▶ [WORK REQUEST]: The line with "Where should I click to: Click" starts the range, and the last line of the listing ends it. Retype that range exactly, without pictures.

▶ [RECORD EXTRACTS]:
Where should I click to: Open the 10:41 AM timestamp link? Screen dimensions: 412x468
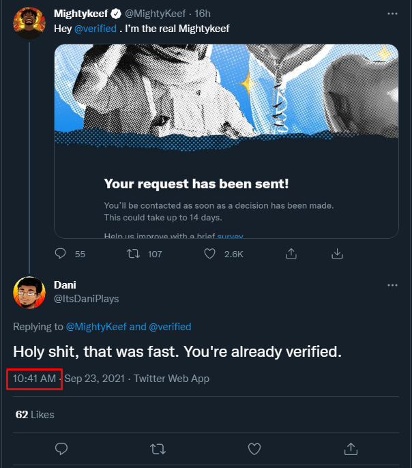click(34, 379)

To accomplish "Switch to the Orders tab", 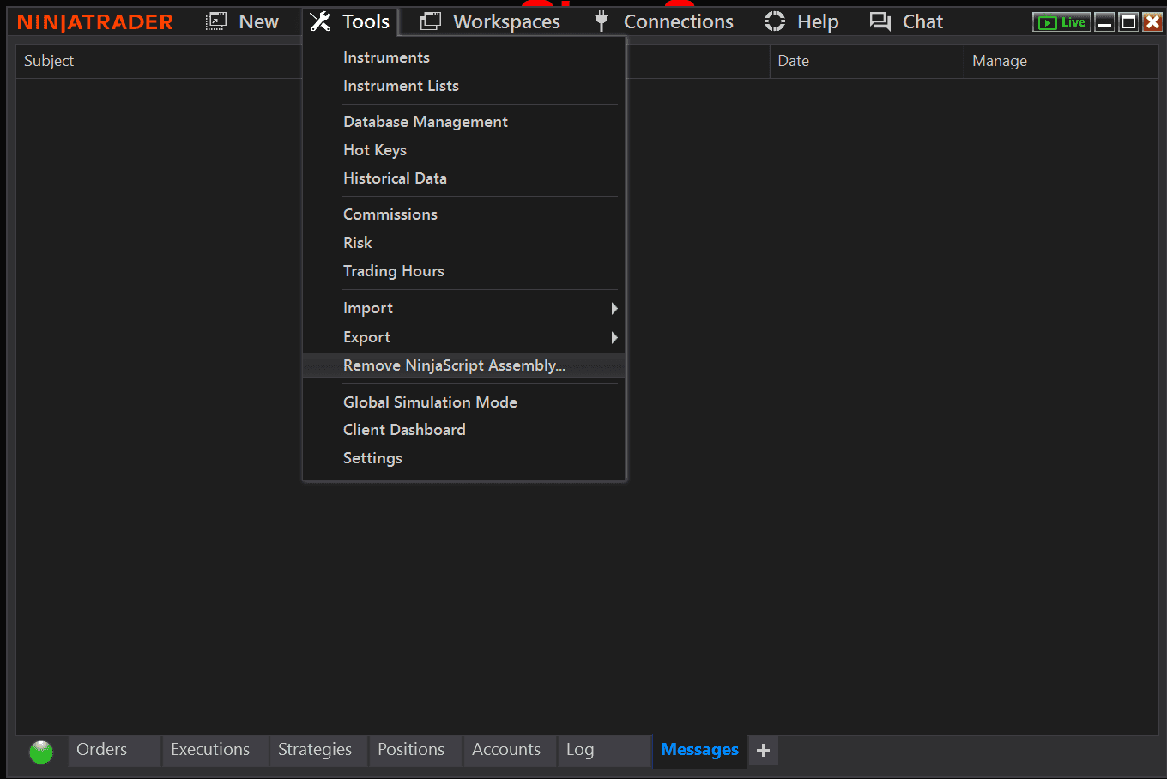I will (x=101, y=749).
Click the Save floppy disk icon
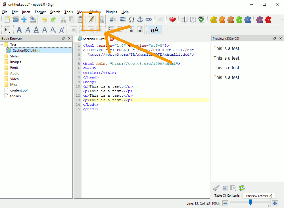The image size is (284, 208). pyautogui.click(x=33, y=20)

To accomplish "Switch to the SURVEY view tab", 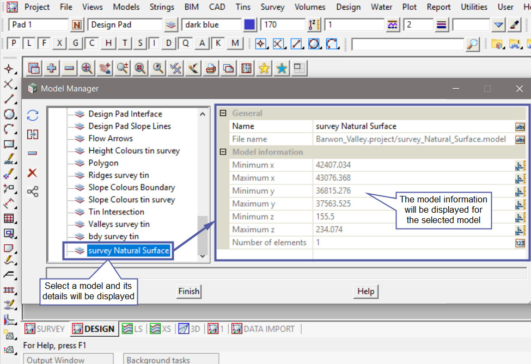I will coord(45,329).
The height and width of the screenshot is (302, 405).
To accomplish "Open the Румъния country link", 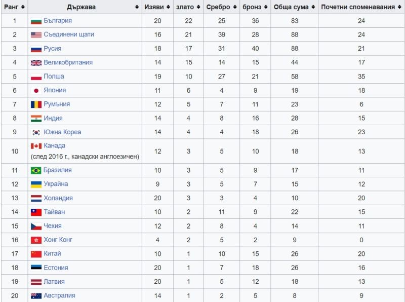I will 57,104.
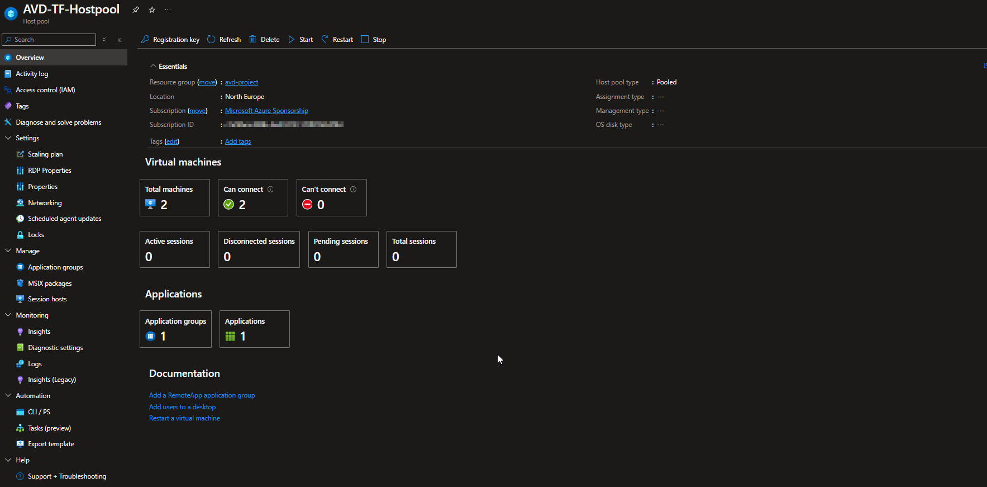Click the Stop toolbar button

374,40
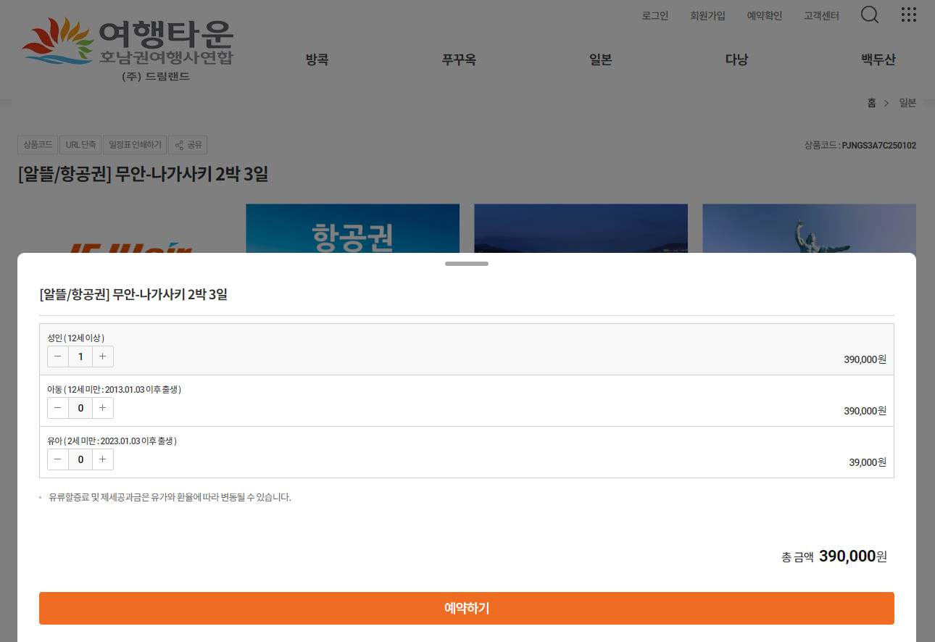Open the 일본 menu
The width and height of the screenshot is (935, 642).
[x=600, y=60]
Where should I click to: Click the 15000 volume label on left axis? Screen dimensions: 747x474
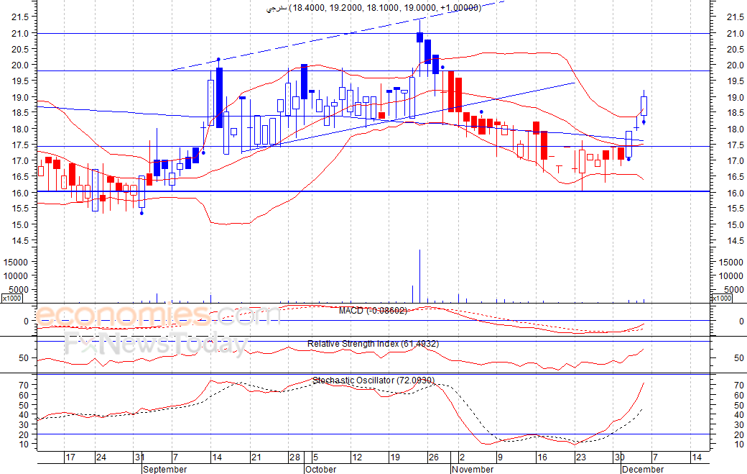pyautogui.click(x=16, y=263)

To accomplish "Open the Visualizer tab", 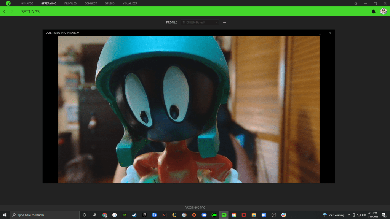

▶ [PROBLEM SOLUTION]:
Where should I click to: Click the 15000 volume label on left axis? Screen dimensions: 747x474
pyautogui.click(x=16, y=263)

To accomplish "Open the Visualizer tab", 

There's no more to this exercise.